At some point later a three-legged demon came by with some strange-looking bread and bluish water. I didn’t want to eat, lest I ingest more of Mormor’s poisons, but the hunger by then was too strong. I discovered as I wolfed down the bread that I’d never commit suicide by hunger strike. The food was unpleasant, as different as could be from my last meal, but what really made it awful was the demon. The runt stood there watching me with his multiple eyes, licking his shoulders with his big hairy tongue. I can hardly describe his stink except to say it made the bilge of the Seaworthy smell like a host of golden daffodils.
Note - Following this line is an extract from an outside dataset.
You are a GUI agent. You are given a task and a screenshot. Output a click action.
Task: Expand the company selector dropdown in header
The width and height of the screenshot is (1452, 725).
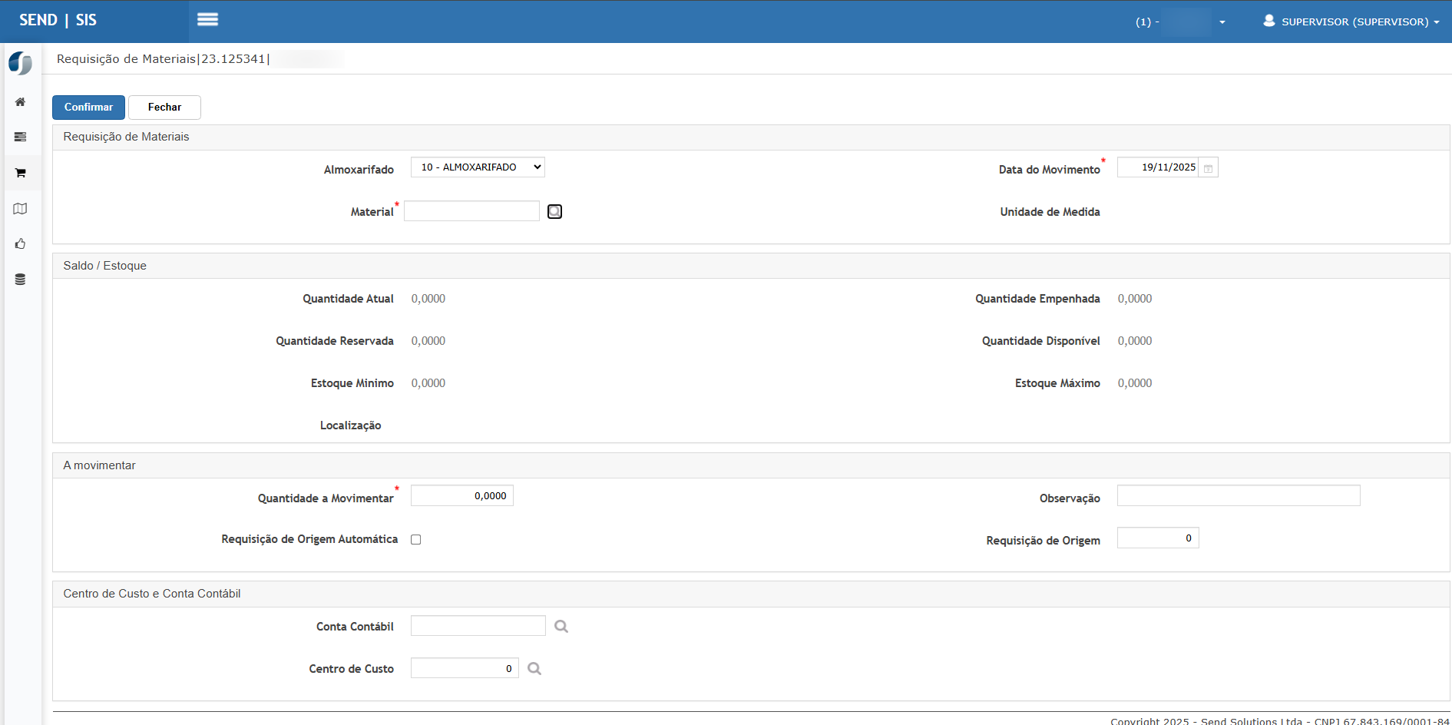[x=1222, y=22]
Disgust and despair were eventually replaced by boredom, which I tried to relieve by seeking an escape. I could only guess how much time was passing by how long it took for me to get hungry again. The dull, unchanging light of the place came from no window or torch; just from the air itself, it seemed. I was in one cell of many, as Mormor had said; it was a warehouse of lost souls.
Many of the souls were screaming at least part of the time. I could probably hear a hundred or more, but I could only see five from the bars of my cell. There were the two Mormor had described—the one trapped in his own body and the one breeding horrible creatures that fed on her. Farther along was a man being kept alive by some sort of talisman over him, who was being rolled flat by a wheel of stone. A woman in the next cell was infected with some disease that caused her to attack herself, ripping away at her own flesh from time to time, teeth, nails, and sinew breaking and shredding. Another man kept alive magically was boiling in a vat and slowly melting; he made no sound, for his mind had clearly snapped. People always say you can’t imagine how bad it was—but I really hope you can’t. If Mormor was doing this in the name of knowledge, he was making ignorance look good.
“Hey,” came a weak voice from one of the cells. It was the woman acting as the human incubator. Her voice had probably been pretty, once.
“Hello,” I squeaked. It seemed my voice was shrinking along with me.
She said, “What’re you in for?”
“Trespassing or something.”
“Mm. I tried to burn a horrible book on demonology. Arrrgh!
“What’s wrong?”
“They’re getting ready to burst out again.”
I left it at that.
“Do me a favor?” she asked.
“Anything I can.”
“You don’t seem as bad off as most of us yet. If you manage to escape, before you go, kill me.”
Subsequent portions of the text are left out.